» Assignment
Copy out each line of the material below with no changes.
────────────────────
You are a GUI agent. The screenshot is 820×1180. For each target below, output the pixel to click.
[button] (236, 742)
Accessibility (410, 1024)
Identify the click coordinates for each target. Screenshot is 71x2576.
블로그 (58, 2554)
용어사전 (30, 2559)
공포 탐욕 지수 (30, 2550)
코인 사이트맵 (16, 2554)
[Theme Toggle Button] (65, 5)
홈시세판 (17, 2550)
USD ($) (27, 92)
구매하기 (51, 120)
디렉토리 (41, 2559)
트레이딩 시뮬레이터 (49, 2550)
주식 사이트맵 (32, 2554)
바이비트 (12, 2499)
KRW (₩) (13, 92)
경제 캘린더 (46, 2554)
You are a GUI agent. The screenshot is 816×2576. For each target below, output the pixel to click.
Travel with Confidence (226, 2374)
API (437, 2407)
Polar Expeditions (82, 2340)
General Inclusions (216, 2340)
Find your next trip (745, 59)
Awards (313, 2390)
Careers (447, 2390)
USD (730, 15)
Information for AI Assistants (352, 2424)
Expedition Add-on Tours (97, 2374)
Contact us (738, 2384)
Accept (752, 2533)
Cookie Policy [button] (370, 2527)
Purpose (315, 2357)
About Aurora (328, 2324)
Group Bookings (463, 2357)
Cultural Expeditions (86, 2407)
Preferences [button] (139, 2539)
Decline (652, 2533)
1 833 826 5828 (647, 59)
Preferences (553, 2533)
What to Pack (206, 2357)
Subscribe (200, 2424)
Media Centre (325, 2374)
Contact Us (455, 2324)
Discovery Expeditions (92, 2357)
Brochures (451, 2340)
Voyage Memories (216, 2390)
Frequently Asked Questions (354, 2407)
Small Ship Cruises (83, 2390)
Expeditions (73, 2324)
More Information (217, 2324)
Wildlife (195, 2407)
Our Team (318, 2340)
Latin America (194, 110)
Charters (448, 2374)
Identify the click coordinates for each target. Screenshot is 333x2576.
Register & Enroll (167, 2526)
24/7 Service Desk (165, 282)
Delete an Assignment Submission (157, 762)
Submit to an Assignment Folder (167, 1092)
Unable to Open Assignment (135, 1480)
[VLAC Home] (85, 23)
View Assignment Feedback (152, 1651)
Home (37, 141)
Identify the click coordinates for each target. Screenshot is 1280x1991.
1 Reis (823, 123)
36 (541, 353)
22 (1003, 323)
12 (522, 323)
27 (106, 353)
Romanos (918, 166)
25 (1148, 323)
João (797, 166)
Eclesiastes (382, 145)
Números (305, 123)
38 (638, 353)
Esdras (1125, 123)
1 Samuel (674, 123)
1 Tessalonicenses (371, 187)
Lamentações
────────────────────
» Answer section
You are a GUI agent. The screenshot is 820×1180. For each target below, output the pixel to click.
[button] (236, 742)
Accessibility (410, 1024)
Identify the click coordinates for each target. Screenshot is 71x2576.
블로그 (58, 2554)
용어사전 (30, 2559)
공포 탐욕 지수 (30, 2550)
코인 사이트맵 (16, 2554)
[Theme Toggle Button] (65, 5)
홈시세판 (17, 2550)
USD ($) (27, 92)
구매하기 (51, 120)
디렉토리 (41, 2559)
트레이딩 시뮬레이터 (49, 2550)
주식 사이트맵 (32, 2554)
바이비트 (12, 2499)
KRW (₩) (13, 92)
경제 캘린더 (46, 2554)
You are a GUI agent. The screenshot is 816×2576. For each target below, output the pixel to click.
Travel with Confidence (226, 2374)
API (437, 2407)
Polar Expeditions (82, 2340)
General Inclusions (216, 2340)
Find your next trip (745, 59)
Awards (313, 2390)
Careers (447, 2390)
USD (730, 15)
Information for AI Assistants (352, 2424)
Expedition Add-on Tours (97, 2374)
Contact us (738, 2384)
Accept (752, 2533)
Cookie Policy [button] (370, 2527)
Purpose (315, 2357)
About Aurora (328, 2324)
Group Bookings (463, 2357)
Cultural Expeditions (86, 2407)
Preferences [button] (139, 2539)
Decline (652, 2533)
1 833 826 5828 (647, 59)
Preferences (553, 2533)
What to Pack (206, 2357)
Subscribe (200, 2424)
Media Centre (325, 2374)
Contact Us (455, 2324)
Discovery Expeditions (92, 2357)
Brochures (451, 2340)
Voyage Memories (216, 2390)
Frequently Asked Questions (354, 2407)
Small Ship Cruises (83, 2390)
Expeditions (73, 2324)
More Information (217, 2324)
Wildlife (195, 2407)
Our Team (318, 2340)
Latin America (194, 110)
Charters (448, 2374)
Identify the click coordinates for each target. Screenshot is 333x2576.
Register & Enroll (167, 2526)
24/7 Service Desk (165, 282)
Delete an Assignment Submission (157, 762)
Submit to an Assignment Folder (167, 1092)
Unable to Open Assignment (135, 1480)
[VLAC Home] (85, 23)
View Assignment Feedback (152, 1651)
Home (37, 141)
Identify the click coordinates for each target. Screenshot is 1280x1991.
1 Reis (823, 123)
36 (541, 353)
22 (1003, 323)
12 (522, 323)
27 (106, 353)
Romanos (918, 166)
25 (1148, 323)
João (797, 166)
Eclesiastes (382, 145)
Números (305, 123)
38 (638, 353)
Esdras (1125, 123)
1 Samuel (674, 123)
1 Tessalonicenses (371, 187)
Lamentações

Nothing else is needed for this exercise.